Of course, this is not an entirely satisfactory answer. One intriguing (although application specific) solution would be a performance-driven approach. For example, optimizing an edge inclusion threshold to maximize performance. Since Hetionet v1.0 has many edge inclusion thresholds, difficult decisions would need to be made on whether to optimize the thresholds independently or jointly. The primary barrier we faced, and why we didn’t perform these analyses, was computational. Such an approach would add considerable code complexity by requiring a unified pipeline that interacts with many discrete repositories. In addition, we were already running up against compute time barriers, without performance-driven threshold optimization. We’re currently pursuing matrix multiplication approaches to compute DWPCs, which would render performance-driven edge threshold optimization computationally feasible. Therefore, we agree with the reviewers that this is an important future direction.
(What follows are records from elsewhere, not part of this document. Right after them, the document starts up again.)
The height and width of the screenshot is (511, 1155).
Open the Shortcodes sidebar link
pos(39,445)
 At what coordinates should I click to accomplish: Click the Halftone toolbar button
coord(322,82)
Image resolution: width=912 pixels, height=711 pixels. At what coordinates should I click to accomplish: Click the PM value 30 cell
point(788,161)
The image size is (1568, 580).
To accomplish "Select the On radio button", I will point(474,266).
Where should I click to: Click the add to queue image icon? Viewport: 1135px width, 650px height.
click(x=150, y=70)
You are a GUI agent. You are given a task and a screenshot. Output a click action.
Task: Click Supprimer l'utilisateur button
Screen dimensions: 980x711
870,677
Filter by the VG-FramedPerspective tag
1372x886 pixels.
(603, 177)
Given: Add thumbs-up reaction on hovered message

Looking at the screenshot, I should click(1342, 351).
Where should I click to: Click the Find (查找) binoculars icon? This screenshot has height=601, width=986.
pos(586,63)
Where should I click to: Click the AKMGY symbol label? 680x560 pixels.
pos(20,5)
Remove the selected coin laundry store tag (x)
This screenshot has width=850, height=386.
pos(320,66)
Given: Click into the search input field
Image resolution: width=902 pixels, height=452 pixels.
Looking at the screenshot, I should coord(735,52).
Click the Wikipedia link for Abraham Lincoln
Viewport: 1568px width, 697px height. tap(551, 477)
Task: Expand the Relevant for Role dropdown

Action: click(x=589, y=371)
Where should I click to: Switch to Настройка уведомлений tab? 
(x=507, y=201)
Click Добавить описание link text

We recommend readers that are interested in our edge threshold determinations to refer to the cited Thinklab discussions and source code on GitHub. As a quick note for technical readers, the exact provenance for each relationship in Hetionet v1.0 can be deduced from working backwards from the integrate.ipynb notebook source code. Below we elaborate on several examples regarding edge threshold determination:

CompoundbindsGene relationships from BindingDB. We discussed various techniques for consolidating multiple binding affinity experiments and selecting an edge inclusion threshold. Mike Gilson, the principal investigator behind BindingDB, commented: “If a given compound and protein target have multiple measurements of different types, I’d probably use them in the following order of preference: Kd over Ki over IC50.” In a subsequent comment, we describe the method we chose: “multiple affinities for the same bindingdb–uniprot pairs were resolved by preferentially selecting Kd over Ki over IC50 and taking a geometric mean when there were multiple measurements of the same measure.” We further explain our choice of binding affinity threshold, writing: “Setting an affinity threshold at 1 μM (1000 nanomolar) – suggested by both [Mike Gilson] and [Alessandro Didonna] – retained ~20% of interactions.”

Compound–resembles–Compound relationships. We generated chemical similarity relationships based on the Dice coefficient between extended connectivity fingerprints (ECFPs). Mike Keiser commented in reference to his past research:

“Using ECFP4 (i.e., Morgan with radius 2 in RDKit) and a Tanimoto coefficient, we found cutoffs more around 0.28 (the range can vary pretty substantially depending on fingerprint type used). In general, 0.5 is considered pretty high similarity for ECFP/Morgan fingerprints at least with Tanimoto coefficients (I’m less sure of the Dice coefficient equivalents, off-hand).”

After evaluating the distribution of pairwise similarity scores as well as examining how chemical similarity associated with transcriptional similarity and the prevalence of shared targets between compound pairs, we decided on a threshold of 0.5.